We declare a DOCTYPE with a DOCTYPE declaration, which comes before everything else in the file. Here’s what our DOCTYPE will look like for HTML 4.01 strict:

You don’t really need to understand this in detail, but the first part of the DOCTYPE declares that this is a public DOCTYPE with the identifier "-//W3C//DTD HTML 4.01//EN"—the identifier for the HTML 4.01 strict DOCTYPE. The URL that follows is technically optional, but has very important real-world implications. (In some browsers, if you use the transitional doctype, leaving off this URL makes the browser render the document in something called Quirks mode. We’ll talk about that in Chapter 7, but in the meantime, you should just remember to always use the URL unless you’re intentionally invoking Quirks mode.

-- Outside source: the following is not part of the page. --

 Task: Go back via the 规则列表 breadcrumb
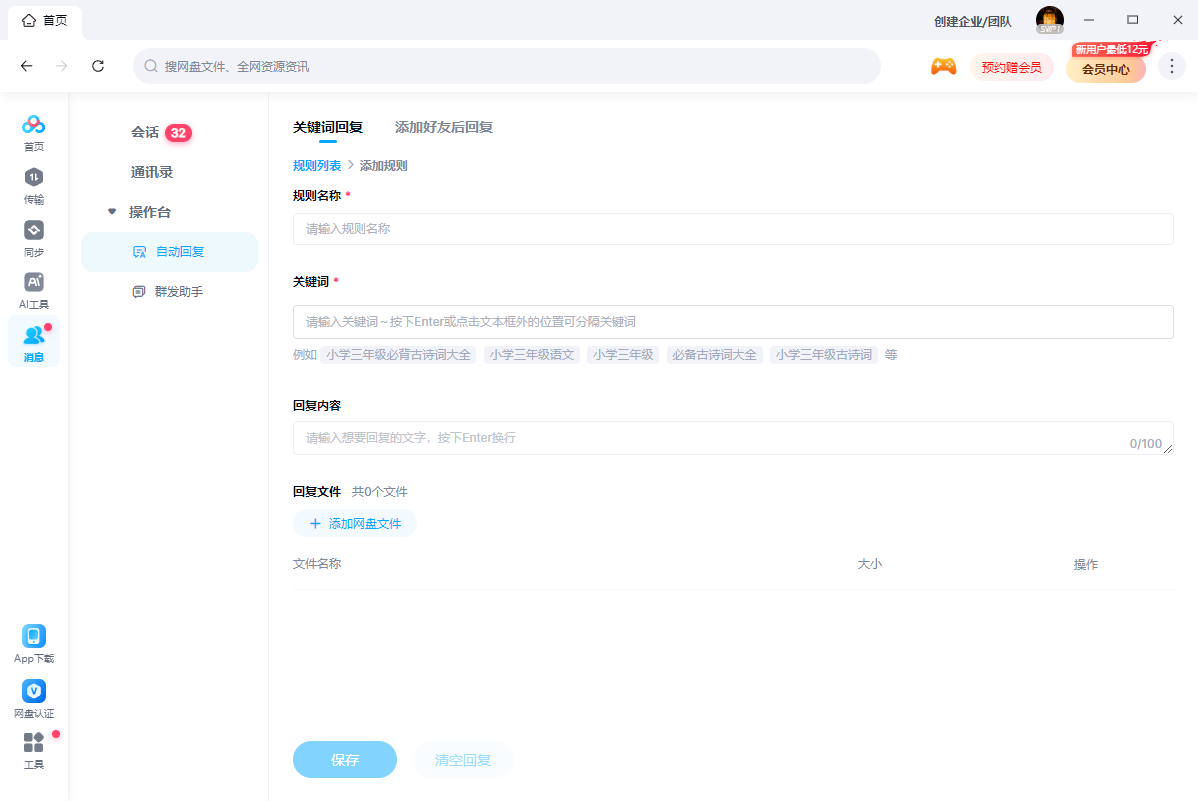(x=315, y=164)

Here are the most important DOCTYPE declarations:

<!DOCTYPE HTML PUBLIC "-//W3C//DTD HTML 4.01 Strict //EN" "http://www.w3.org/TR/html4/strict.dtd"> HTML 4.01 strict doctype

<!DOCTYPE HTML PUBLIC "-//W3C//DTD HTML 4.01 Transitional//EN" "http://www.w3.org/TR/html4/loose.dtd"> HTML 4.01 transitional doctype

<!DOCTYPE html PUBLIC "-//W3C//DTD XHTML 1.0 Strict//EN" "http://www.w3.org/TR/1999/PR-xhtml1-19991210/DTD/xhtml1-strict.dtd"> XHTML 1.0 strict doctype

<!DOCTYPE html PUBLIC "-//W3C//DTD XHTML 1.0 Transitional//EN" "http://www.w3.org/TR/1999/PR-xhtml1-19991210/DTD/xhtml1-transitional.dtd"> XHTML 1.0 transitional doctype

The main point: once you’ve decided which language flavor (HTML or XHTML), version number, and document type (strict or transitional), you then add the appropriate DOCTYPE at the beginning of your HTML file.

For the rest of the chapter, we’ll focus on features of the strict DOCTYPE, and will mostly use XHTML syntax. Although developers disagree on some very detailed points, these are considered to be good practices for modern markup.

The Structural Basics of HTML

An HTML document is essentially a container of containers. (Technically, this is referred to as the document’s containment hierarchy.) Each of the containers is an HTML element, and most containers (non-empty elements) may contain other containers [3.2].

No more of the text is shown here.